Unlike my babbles about things I've gotten from Netflix, I am careful not to put spoilers in posts about films that are still in theaters. Given that, it's hard to know what to say about No Country. Was it good? Yes, I think it was. Did I enjoy it? Hm. I think so. Did I understand what the heck it was about? Probably not entirely. I can say about it what everyone else has: a guy hunting in the desert comes across the gruesome evidence of a drug deal gone violently wrong, and absconds with a bunch of money he's clearly not supposed to have, and for which really bad guys will be pursuing him. The movie is about what happens to that guy (Josh Brolin), the people who come after him (particularly Javier Bardem, who'll likely get the Oscar for his role as the film's most disturbing character), and the sheriff (Tommy Lee Jones, always compelling, and defining "craggy" these days) who's putting the pieces together but can't seem to get ahead of the events he'd like to prevent. It's violent. It's not funny, though at least twice I laughed out loud, maybe inappropriately, at interactions that were just plain bizarre. My one quibble with the movie is that it didn't end, so much as stop. But that's Coen Brothers' magic, and maybe it's genius I just didn't get. Wouldn't be the first time.

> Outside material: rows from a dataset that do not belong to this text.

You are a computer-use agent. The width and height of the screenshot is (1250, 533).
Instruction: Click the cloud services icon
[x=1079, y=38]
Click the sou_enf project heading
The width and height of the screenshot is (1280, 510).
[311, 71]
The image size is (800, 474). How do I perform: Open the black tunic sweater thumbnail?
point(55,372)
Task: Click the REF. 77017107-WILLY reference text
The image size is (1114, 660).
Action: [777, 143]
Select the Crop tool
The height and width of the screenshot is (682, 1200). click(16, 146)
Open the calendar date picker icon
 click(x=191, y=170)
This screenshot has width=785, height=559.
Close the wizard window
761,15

Juno is a "teen pregnancy comedy" (wtf?) getting a lot of buzz. The title character is a 16 year-old (really well-acted by Ellen Page) who becomes pregnant and finds she can't go through with an abortion. She's a mouthy, smartass and smart girl; sarcastic and opinionated and fun. Her friend and one-time, first-time lover is a boy on the track team who genuinely loves her, but is baffled, overwhelmed and all kinds of out of his depth. They both are. Juno knows it, but she's literally going to bear the consequences, so she steps up to the plate to figure out what to do. Now, I saw this movie as a parent, not as a teenager, so my first thoughts were not how hip, how edgy, how endearing, but: how YOUNG, and let's not make this seem like it's all okey-dokey, mkay? Juno makes an appointment for an abortion on a phone shaped like a plastic hamburger. She's a KID. But despite her mistake, she's got a good head on her shoulders, and good support from her parents, and comes through OK. Funny? I dunno. Yes, it's a feelgood movie, plenty of smiles, cute teenage soundtrack, but I like my comedies to make me, you know, laugh.

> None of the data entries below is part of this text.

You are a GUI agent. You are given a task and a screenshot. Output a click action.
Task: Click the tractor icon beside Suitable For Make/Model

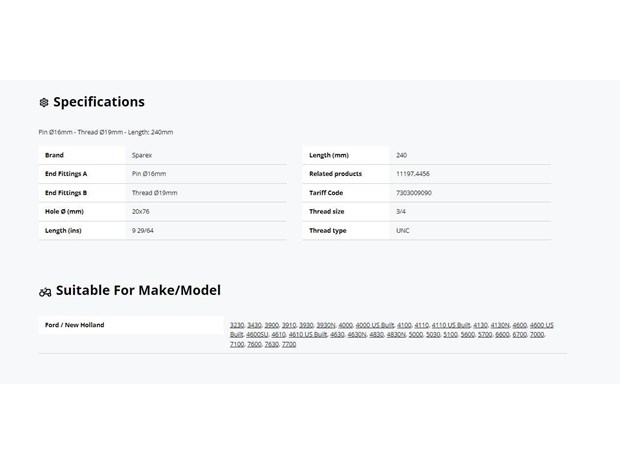pos(45,292)
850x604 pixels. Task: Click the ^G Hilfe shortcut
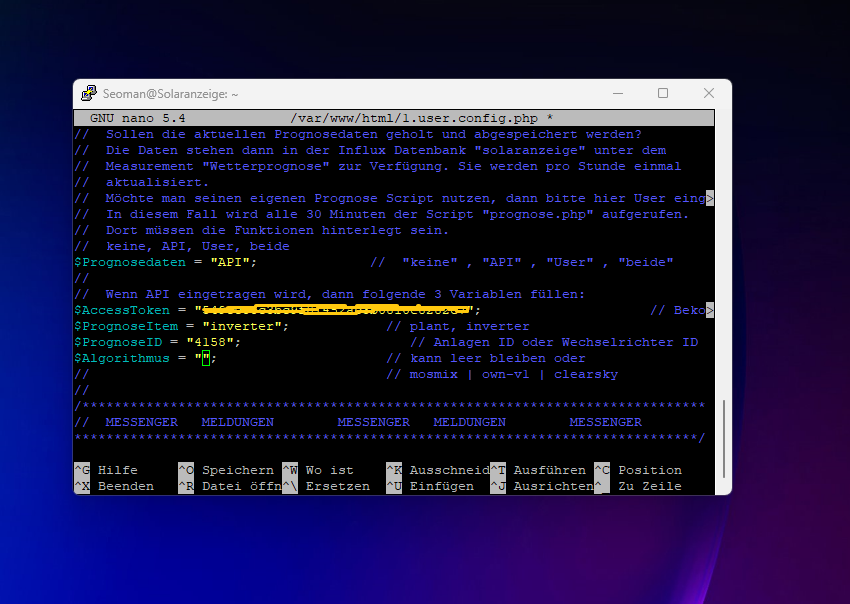pos(107,470)
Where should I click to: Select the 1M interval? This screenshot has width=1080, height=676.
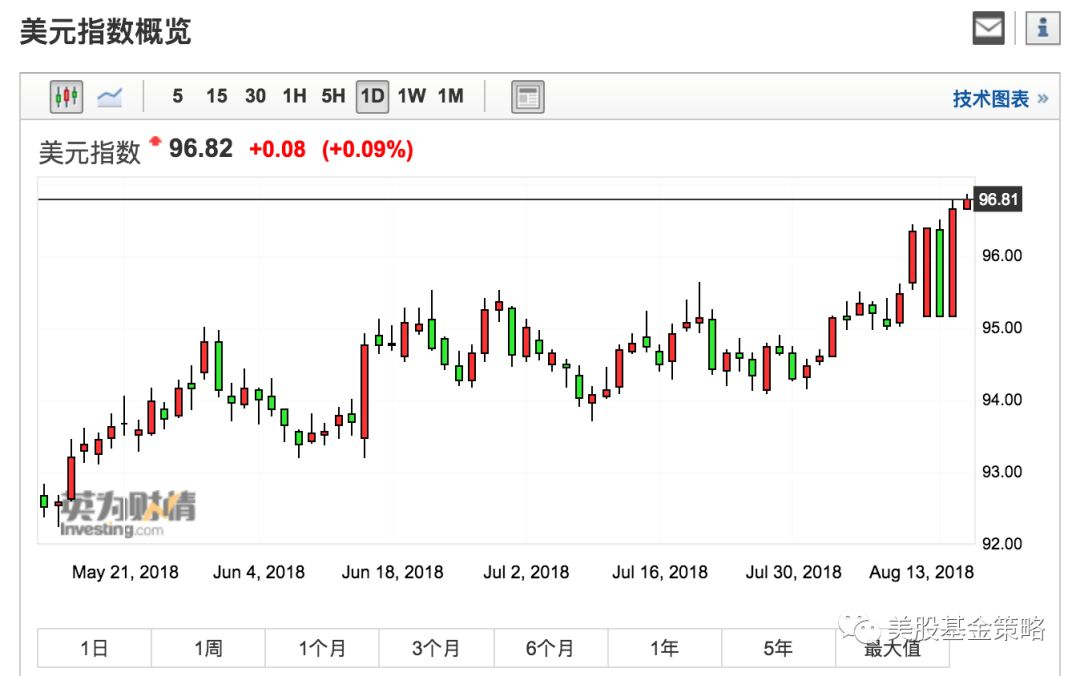pos(450,96)
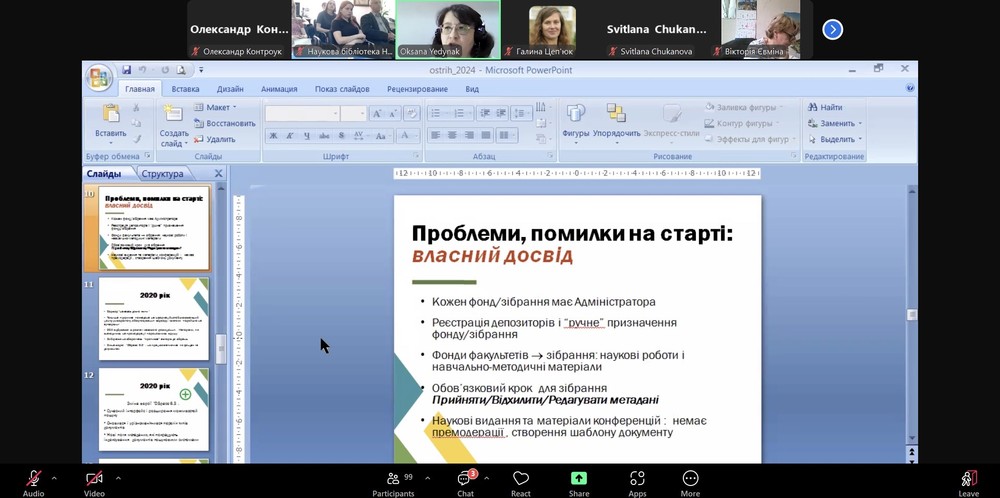The image size is (1000, 498).
Task: Click the Office button in PowerPoint
Action: tap(99, 77)
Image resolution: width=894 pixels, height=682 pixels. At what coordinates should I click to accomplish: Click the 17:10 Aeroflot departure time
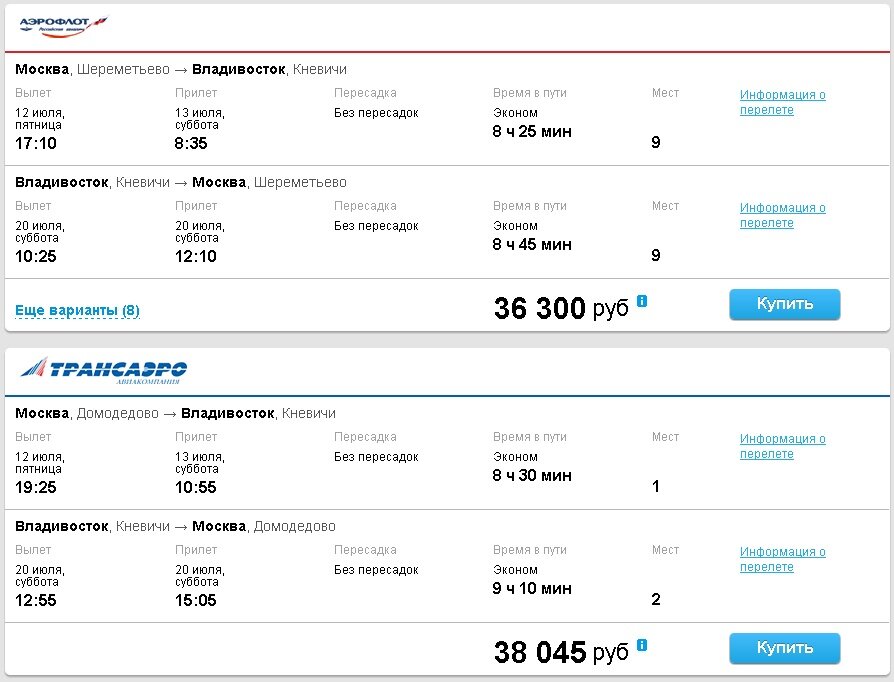[x=36, y=143]
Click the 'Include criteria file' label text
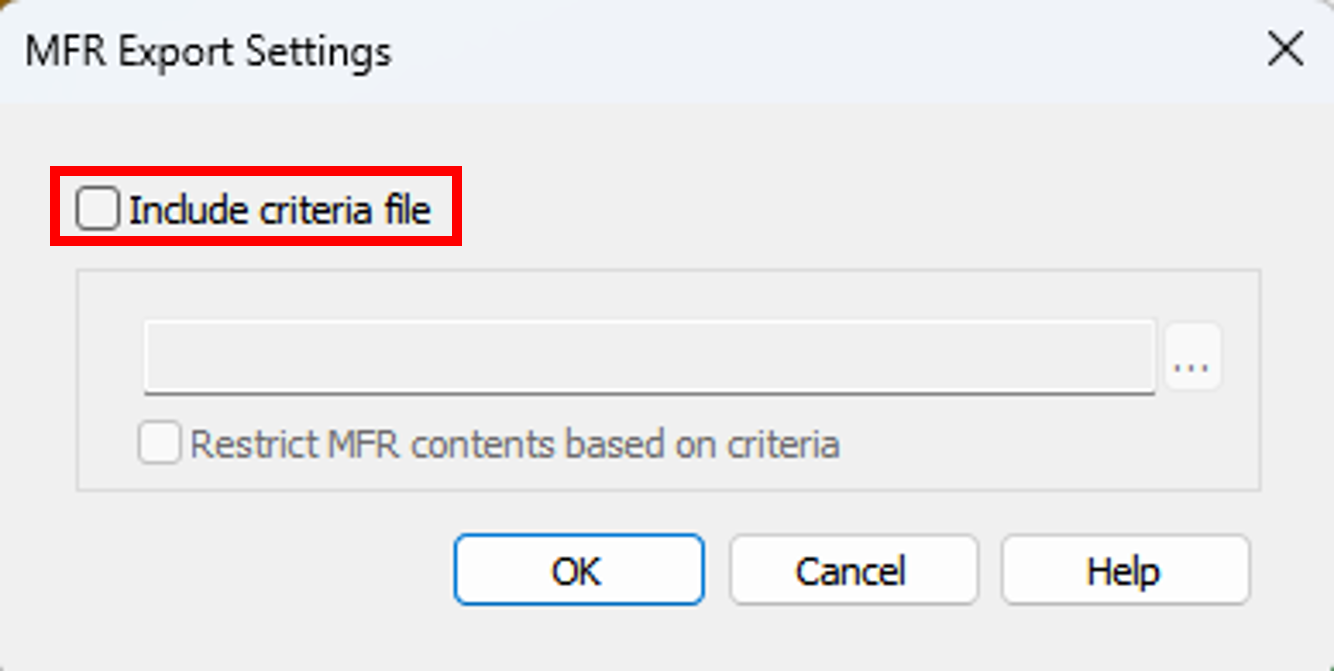This screenshot has width=1334, height=671. coord(280,210)
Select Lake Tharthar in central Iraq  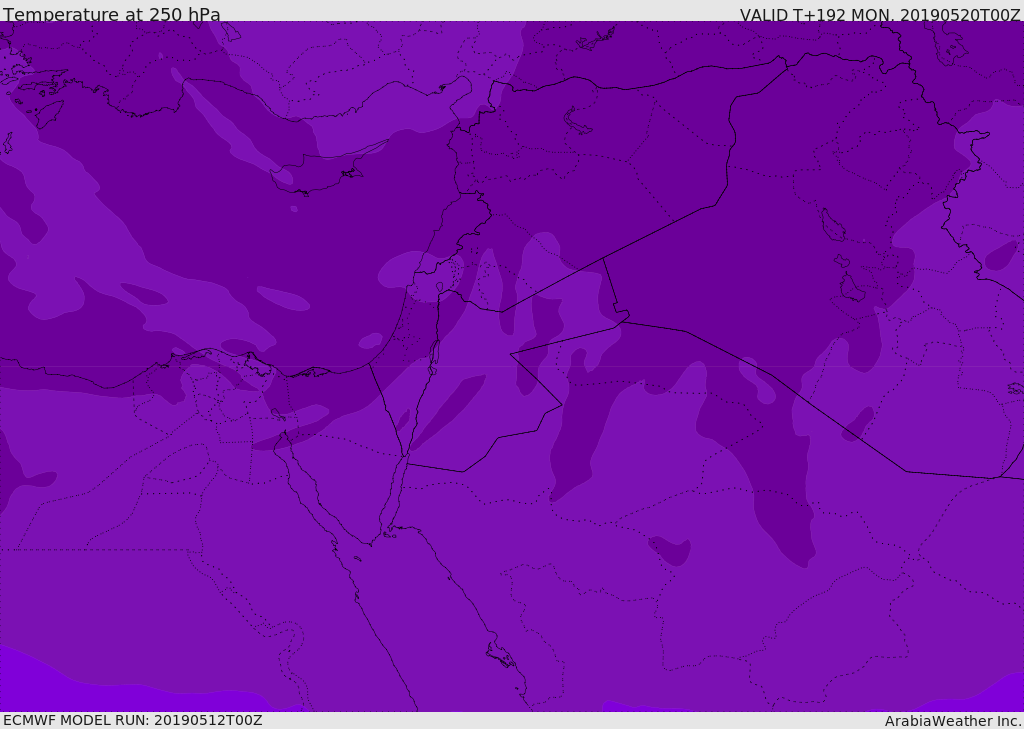(831, 226)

In other I-don't-see-what's-so-funny-about-unwanted-pregnancy news, we recently had Waitress on the home screen. Keri Russell hits all the right notes as Jenna, who works at a pie diner, becomes pregnant by her abusive husband, and is not at all happy about it. Predictably touching events ensue. This too was supposed to be a comedy, and I think it could've been -- the pies Jenna invents and names after whatever's on her mind are pretty funny -- had the husband not been such a thorough asshole. Some things are just too hard to laugh about. But it's cute I guess. Truly a chick flick, and I'm all done with that genre for a good while now. It's a small doses kind of thing for me; I always end up feeling a big "eh" afterwards.

Here's a story I knew next to nothing about before seeing the movie: Capote. Philip Seymour Hoffman's had all kinds of well-deserved praise for his performance of Truman Capote, so I'll just add: what a large head he has, no? Also, he was born the same year as me, in the same town as one of my grad school buddies, who I must now ask if they know each other. But I digress. Yes, he's a terrific actor. The movie is about Capote's research and writing of the much-celebrated In Cold Blood, the first "non-fiction novel," which chronicles the brutal 1959(?) murder of a small-town Kansas family. The research, including building relationships with the murderers, took its toll on Capote, who never finished another book. Interesting film; well-directed, well-acted, nary a false note*. Catherine Keener was superb as Harper Lee, a true friend to Capote (despite that her novel To Kill A Mockingbird was blatantly belittled by Capote and his sycophantic, all male cohorts, even as it achieved tremendous success and was made into a film. Fuck 'em, Harper, you wrote the better book). I gather that Capote was an intense, peculiar man, a huge talent, a huge ego, and a huge drinker. Not all that sympathetic a character, in retrospect. The real interest, for me, is in the character of Perry Smith, who murdered the family. Smith is played by Clifton Collins Jr., who says in the DVD extras that he had "breakdowns" from immersing himself in the role; that his childhood and Smith's weren't totally dissimilar. Wow. Looking forward to seeing more of Collins, not least in the Star Trek movie coming out next year (woo hoo!).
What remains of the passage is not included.